Scolarité et handicap

UPI, PPS, CDA, AVS…. Difficile de s’y retrouver parmi tous ces sigles ! Peut-être n’en avez-vous jamais entendu parler, ou peut-être font-ils au contraire partie de votre quotidien. En réalité, ils font bien souvent partie du parcours des jeunes handicapés. Mais que veulent-ils bien dire ? Et à quoi servent-ils ?

 

L’école quand on est porteur d’un handicap, comment ça marche ?

La loi nous reconnaît à tous le droit à l’éducation scolaire. Ce qui signifie qu’on a tous le droit, que l’on ait un handicap ou pas, d’aller à l’école pour s’y instruire, pour apprendre. Mais en général on s’adresse en premier lieu à la Maison du Handicap : c’est une structure qui existe dans chaque département et qui a essentiellement pour rôle d’accueillir, accompagner, informer et conseiller toute personne handicapée ainsi que sa famille.

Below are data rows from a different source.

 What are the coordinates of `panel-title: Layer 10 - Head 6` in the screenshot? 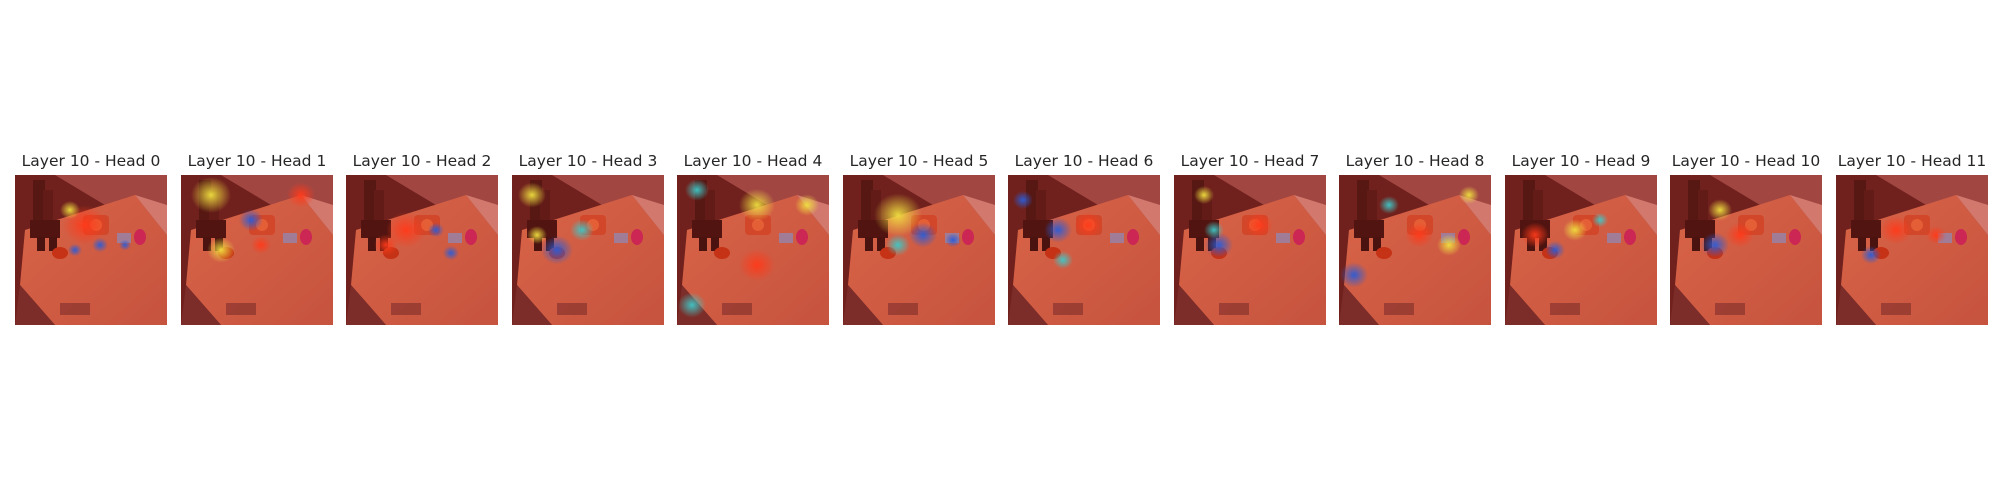 It's located at (1084, 161).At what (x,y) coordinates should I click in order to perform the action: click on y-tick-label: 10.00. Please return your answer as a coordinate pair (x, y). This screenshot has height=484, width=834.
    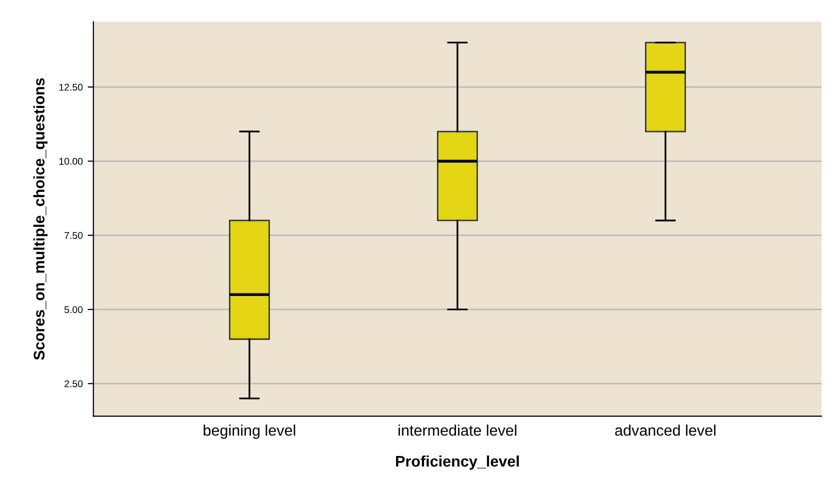
    Looking at the image, I should click on (71, 162). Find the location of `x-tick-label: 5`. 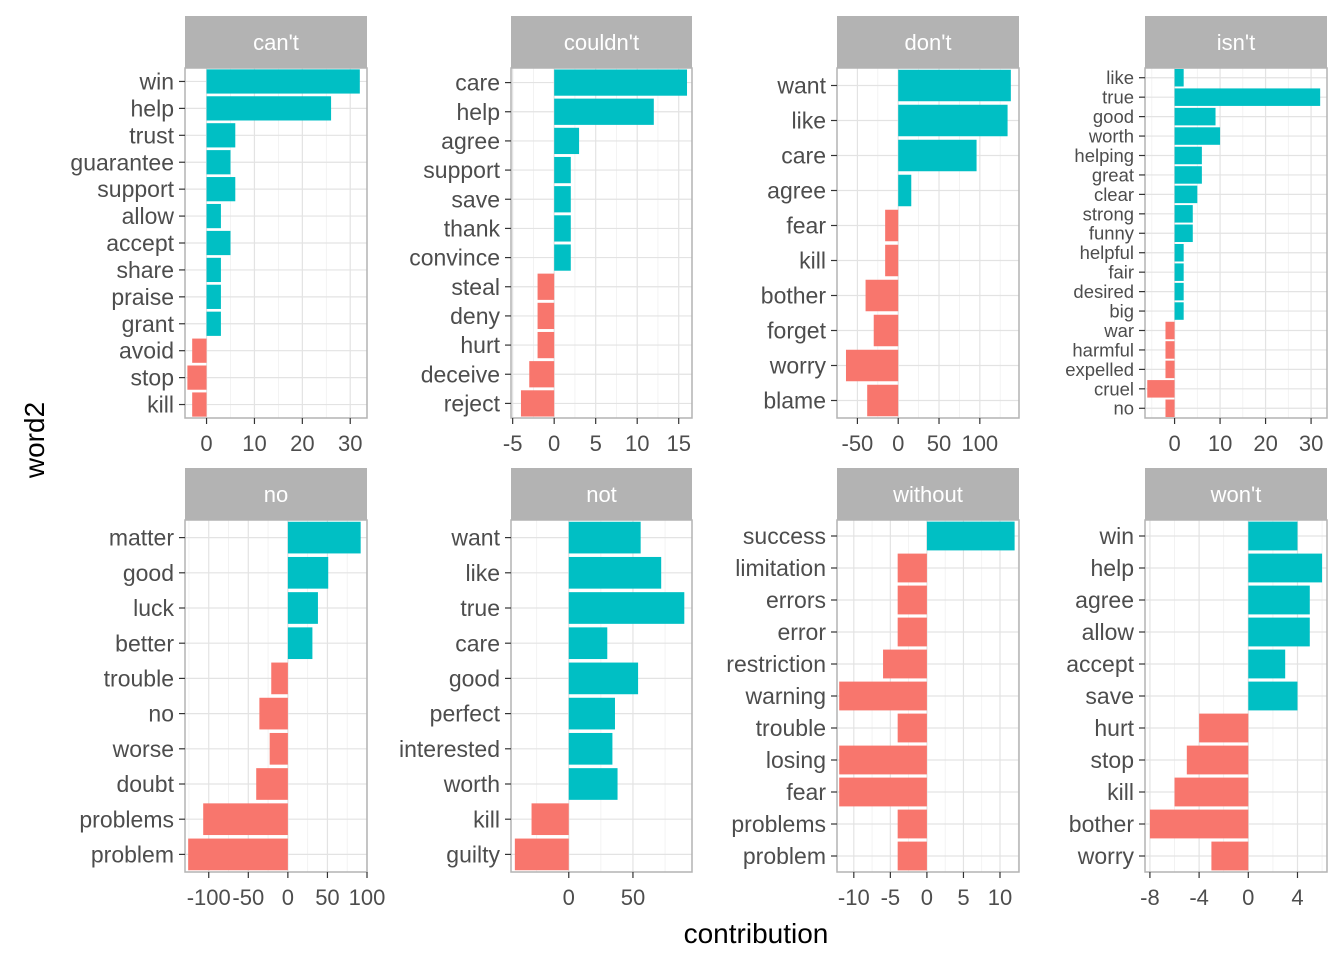

x-tick-label: 5 is located at coordinates (963, 898).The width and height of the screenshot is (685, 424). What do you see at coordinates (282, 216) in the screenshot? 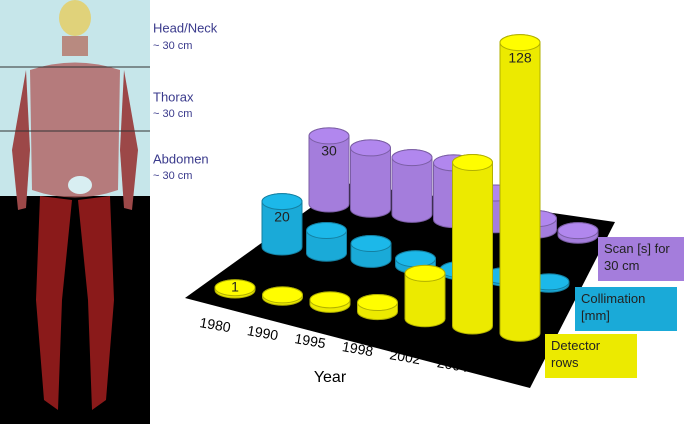
I see `data-label: 20` at bounding box center [282, 216].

C’est la « Commission des Droits et de l’Autonomie des personnes handicapées » (CDA) qui, lorsque l’on est atteint d’une déficience, examine nos besoins, donne son avis sur l’orientation et les conditions dans lesquelles on peut suivre les cours. En général, on est orienté vers des dispositifs adaptés et se met alors en place un PPS (Projet Personnalisé de Scolarisation) ou un PAI (Projet d’Accueil Individualisé mis en place dans le cadre de problèmes médicaux comme les allergies alimentaires). L’objectif de ces dispositifs est d’aménager au mieux notre scolarité.

 

On va dans quelle école ?

 

Au collège, il existe en l’occurrence des classes spéciales appelées UPI (Unités Pédagogiques d’Intégration). Elles accueillent collectivement des jeunes atteints d’un handicap mental, visuel, auditif, et moteur voire de troubles de l’apprentissage, mais dans des collèges ou des lycées tout à fait ordinaires. Ainsi, on peut avoir des temps durant lesquels on est tous ensemble pour assister au cours, mais avec un soutien pédagogique particulier et d’autres moments où on rejoint notre classe ordinaire.

Lorsque le handicap est bien plus sévère, on est scolarisé dans un établissement spécialisé, comme un institut médico-éducatif ou un hôpital de jour.

 

A quoi on a droit exactement ?


En fonction du trouble qui nous handicape, et quel que soit notre âge, on peut bénéficier à l’école de certaines aides.

L’Auxiliaire de Vie Scolaire (AVS) : elle peut intervenir pendant les cours pour nous aider par exemple lors de certains exercices à effectuer des gestes techniques, ou en dehors de la classe - à la cantine, à la récré - pour veiller entre autre à notre sécurité ; elle peut aussi nous accompagner lors des sorties scolaires occasionnelles, et elle peut faire part de son avis lors des réunions d’équipe. Il s’agit surtout d’une aide personnalisée, de soutien technique.

Le Service d’Education Spécialisée et de Soins à Domicile (SESSAD) : cela signifie que les professionnels de santé qui nous suivent (notre psy, éducateur, psychomotricien…) se déplacent et interviennent auprès de nous, soit à la maison soit à l’école.

Le 1/3 temps : Lorsqu’un handicap ou un trouble invalidant a été reconnu par la Maison du Handicap, on a droit à un tiers de temps en plus que les autres lors des examens ou des concours (enseignement supérieur inclus).